Tuesday, March 21, 2017

Flexible Manufacturing Systems


Closed-loop control process

A closed-loop control process has a feedback that is related to the output of the system. Take for example a flow control system, the system has as input a desired value, also known as setpoint, and this setpoint is received by a controller that acts on the process sending a control signal to a flow valve. So far we have described an open control loop where there is no feedback.

To close the loop, it is required a sensor that measures the flow that varies according to the position of the valve, in this way the flow sensor measurement represents the feedback of the system.

The system then calculates the error or difference between the flow set point (reference value) and the feedback value, also called process value, which is processed by the controller to again act on the valve which will simultaneously produce a variant of the flow. At the end the goal is that the difference or error between the reference and feedback is closest to zero.
Closed-Loop Control Process

In closed-loop control systems it is very important to determine the correct control equation and the gains or factors thereof to have a well-tuned control where the reference value is reached (error equal to zero) in a suitable time.

The measured variable from the sensor must send the signal back to the controller in real time, to have an acceptable response time.

By applying this closed-loop principle to different workstations that have a function into a manufacture, we obtain a computer integrated manufacture.


The computer integrated manufacture have the possibility to adapt the system according to the process requirements. This type of systems are also called flexible manufacturing systems (FMS).

Flexible Manufacturing Systems

Flexible manufacturing systems allow the system to adapt to changes easily. For example, the system can change to produce some new product easily or change the execution of manufacturing operations, this is known as machine flexibility.

The flexible manufacturing systems can offer redundancy of the process, where they allow to use different machines to generate the same product and thus to eliminate the dead times, or to change the capacity of production of the system, to adapt to the demands of the market, this is known as routine flexibility.

This flexibility of the system allows to adapt the factory to be more efficient, for example, the factory can change the process according to the availability and price of the raw material, as well as the demand of the product.

This flexibility makes the system more efficient, but it is also necessary to consider the cost of implementation and maintenance of the system because it is a more complex system.

Basically a flexible manufacturing system consists of three parts:

Workstations: Also known as CNC (Computer Numerical Control), which perform different functions on the parts, such as loading and unloading, assembly, inspections, formers, etc.

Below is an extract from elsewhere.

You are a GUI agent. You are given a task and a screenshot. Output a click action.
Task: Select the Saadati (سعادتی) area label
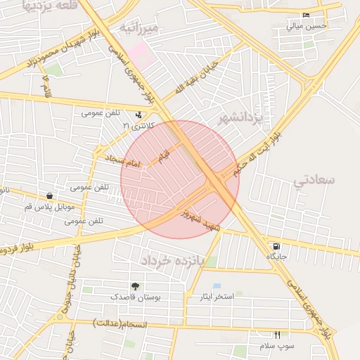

Automated material handling and storage system: These systems are used to transport parts between workstations and sometimes store them in warehouses once finished.
Control System: It is responsible for organizing the different tasks performed by the workstations and managing the automated system of handling and storage. Has control over each of the workstations. It can also monitor and generate reports.


Flexible Manufacturing System components


An example of FMS application is the automotive industry, where it is necessary to assemble different types of parts to produce different types of cars, using the same machinery.